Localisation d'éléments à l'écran
□ □ □ □

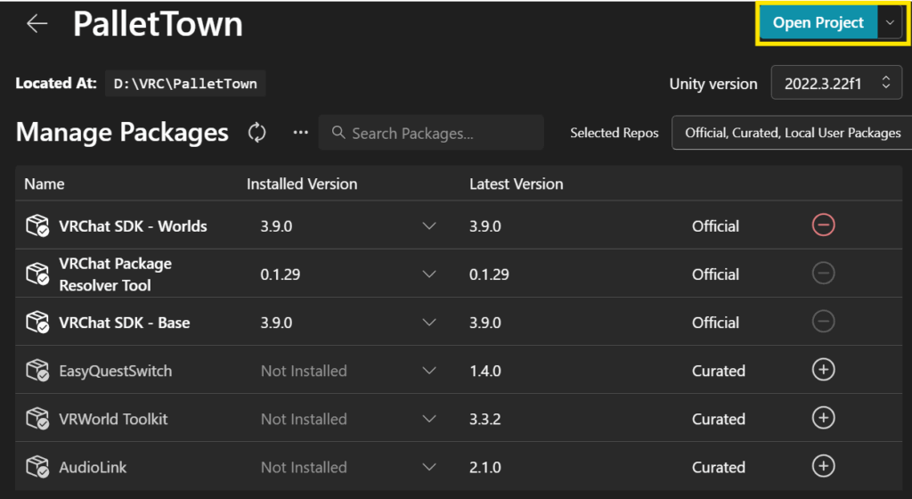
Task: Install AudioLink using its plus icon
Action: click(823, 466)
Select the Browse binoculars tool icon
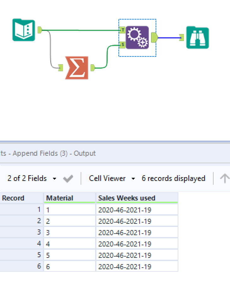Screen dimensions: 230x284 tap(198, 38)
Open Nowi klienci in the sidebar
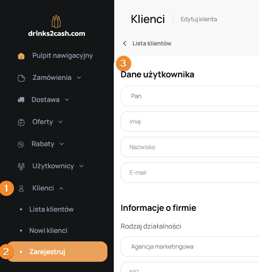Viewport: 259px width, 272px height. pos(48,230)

□ □ □ □

| Objectif de l'exercice |
Relevez, parmi les lignes ci-dessus, toutes celles qui contiennent le mot « icon », en respectant la casse.

| Solution du problème |
Task: Install AudioLink using its plus icon
Select the Browse binoculars tool icon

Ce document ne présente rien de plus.